Research & Papers

WildDet3D: Scaling Promptable 3D Detection in the Wild

New architecture accepts text, point, and box prompts, achieving 34.2 AP3D on Omni3D with a 20.7 AP boost from depth cues.

Deep Dive

A research team led by Weikai Huang and including contributors from the University of Washington, Apple, and the Allen Institute for AI has published WildDet3D, a breakthrough in monocular 3D object detection. The work tackles two major bottlenecks: existing methods are limited to single prompt types and lack mechanisms to incorporate geometric cues like depth, and current datasets are narrow in scope. WildDet3D introduces a unified, geometry-aware architecture that natively accepts diverse prompts—text, points, and bounding boxes—and can optionally integrate auxiliary depth signals at inference time for substantial performance gains.
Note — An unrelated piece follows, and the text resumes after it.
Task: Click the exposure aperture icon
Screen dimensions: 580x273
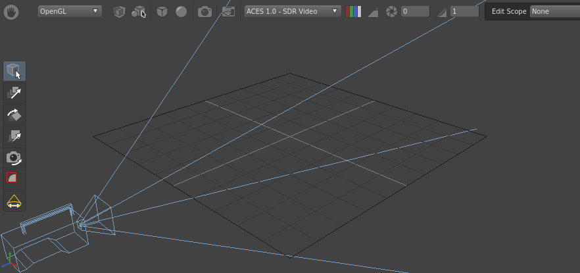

To train this powerful model, the team created WildDet3D-Data, the largest open 3D detection dataset to date. It was constructed by generating candidate 3D boxes from existing 2D annotations and retaining only human-verified ones, resulting in over 1 million images across a staggering 13,500 categories in diverse real-world scenes. This scale enables unprecedented open-world generalization. The model establishes a new state-of-the-art, achieving 34.2/36.4 AP3D on Omni3D with text and box prompts and 40.3/48.9 ODS in zero-shot evaluation on Argoverse 2 and ScanNet. Notably, incorporating depth cues at inference yields an average gain of +20.7 AP across settings.

Key Points
  • Unified architecture accepts text, point, and box prompts natively and can incorporate depth signals, gaining +20.7 AP on average.
  • Trained on WildDet3D-Data, a new 1M-image dataset spanning 13.5K object categories for robust open-world performance.
  • Sets new SOTA, achieving up to 48.9 ODS in zero-shot evaluation and 36.4 AP3D on the Omni3D benchmark.

Why It Matters

Enables AI systems to understand and interact with the physical 3D world from a single image, critical for robotics, AR/VR, and autonomous systems.